_EXERCISE DETAILS:_
Set down this data line for line without any change, beginning at the line that contains "Where should I" and stopping after the line that contains "Looking at the screenshot, I should 249,260.".

╭─ MATERIAL FOR THIS EXERCISE

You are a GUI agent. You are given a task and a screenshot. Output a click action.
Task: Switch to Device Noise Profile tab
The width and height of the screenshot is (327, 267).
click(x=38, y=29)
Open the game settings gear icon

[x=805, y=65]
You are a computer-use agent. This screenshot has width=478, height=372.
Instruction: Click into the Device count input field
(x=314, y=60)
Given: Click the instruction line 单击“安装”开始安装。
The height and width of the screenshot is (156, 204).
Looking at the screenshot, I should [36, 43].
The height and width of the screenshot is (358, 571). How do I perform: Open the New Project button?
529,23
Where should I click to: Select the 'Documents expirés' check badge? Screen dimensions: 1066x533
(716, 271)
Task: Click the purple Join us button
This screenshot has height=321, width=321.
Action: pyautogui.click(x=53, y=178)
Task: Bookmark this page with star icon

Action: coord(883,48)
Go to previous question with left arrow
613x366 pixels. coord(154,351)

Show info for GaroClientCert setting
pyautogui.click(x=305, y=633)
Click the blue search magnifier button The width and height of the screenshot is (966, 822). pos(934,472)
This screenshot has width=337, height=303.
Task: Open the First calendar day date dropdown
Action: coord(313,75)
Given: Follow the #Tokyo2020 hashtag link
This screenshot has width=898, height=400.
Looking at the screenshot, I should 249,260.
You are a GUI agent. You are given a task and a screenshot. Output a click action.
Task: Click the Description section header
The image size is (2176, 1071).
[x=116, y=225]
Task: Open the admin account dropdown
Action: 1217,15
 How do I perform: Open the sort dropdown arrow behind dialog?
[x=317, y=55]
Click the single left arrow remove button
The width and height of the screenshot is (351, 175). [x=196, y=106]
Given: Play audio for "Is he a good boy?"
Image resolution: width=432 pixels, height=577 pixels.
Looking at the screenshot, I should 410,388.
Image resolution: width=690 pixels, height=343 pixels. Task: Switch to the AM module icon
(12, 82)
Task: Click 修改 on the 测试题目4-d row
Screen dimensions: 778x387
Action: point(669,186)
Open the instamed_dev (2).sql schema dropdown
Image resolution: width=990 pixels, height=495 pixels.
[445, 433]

╰─

_TASK ANSWER:_
Where should I click to: Select the 'Documents expirés' check badge? Screen dimensions: 1066x533
(716, 271)
Task: Click the purple Join us button
This screenshot has height=321, width=321.
Action: pyautogui.click(x=53, y=178)
Task: Bookmark this page with star icon

Action: coord(883,48)
Go to previous question with left arrow
613x366 pixels. coord(154,351)

Show info for GaroClientCert setting
pyautogui.click(x=305, y=633)
Click the blue search magnifier button The width and height of the screenshot is (966, 822). pos(934,472)
This screenshot has width=337, height=303.
Task: Open the First calendar day date dropdown
Action: coord(313,75)
Given: Follow the #Tokyo2020 hashtag link
This screenshot has width=898, height=400.
Looking at the screenshot, I should 249,260.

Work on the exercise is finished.